• Dataset entries:
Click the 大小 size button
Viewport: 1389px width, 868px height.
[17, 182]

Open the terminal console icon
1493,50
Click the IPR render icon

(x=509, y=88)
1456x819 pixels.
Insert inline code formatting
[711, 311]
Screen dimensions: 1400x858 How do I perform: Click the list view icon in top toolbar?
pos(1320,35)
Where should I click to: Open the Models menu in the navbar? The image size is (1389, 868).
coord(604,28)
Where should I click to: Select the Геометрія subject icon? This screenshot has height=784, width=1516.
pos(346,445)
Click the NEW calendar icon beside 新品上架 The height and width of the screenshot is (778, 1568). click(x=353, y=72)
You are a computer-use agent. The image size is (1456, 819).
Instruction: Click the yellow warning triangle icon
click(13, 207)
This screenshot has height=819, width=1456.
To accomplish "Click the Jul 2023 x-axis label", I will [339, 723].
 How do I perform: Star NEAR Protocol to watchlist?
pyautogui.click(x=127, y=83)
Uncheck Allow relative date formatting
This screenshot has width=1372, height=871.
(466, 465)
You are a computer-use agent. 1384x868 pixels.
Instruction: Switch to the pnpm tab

• Task details: Each record above is to be printed again exactly as written.

• Task answer:
Click the 大小 size button
Viewport: 1389px width, 868px height.
[17, 182]

Open the terminal console icon
1493,50
Click the IPR render icon

(x=509, y=88)
1456x819 pixels.
Insert inline code formatting
[711, 311]
Screen dimensions: 1400x858 How do I perform: Click the list view icon in top toolbar?
pos(1320,35)
Where should I click to: Open the Models menu in the navbar? The image size is (1389, 868).
coord(604,28)
Where should I click to: Select the Геометрія subject icon? This screenshot has height=784, width=1516.
pos(346,445)
Click the NEW calendar icon beside 新品上架 The height and width of the screenshot is (778, 1568). click(x=353, y=72)
You are a computer-use agent. The image size is (1456, 819).
Instruction: Click the yellow warning triangle icon
click(13, 207)
This screenshot has height=819, width=1456.
To accomplish "Click the Jul 2023 x-axis label", I will [339, 723].
 How do I perform: Star NEAR Protocol to watchlist?
pyautogui.click(x=127, y=83)
Uncheck Allow relative date formatting
This screenshot has width=1372, height=871.
(466, 465)
You are a computer-use agent. 1384x868 pixels.
Instruction: Switch to the pnpm tab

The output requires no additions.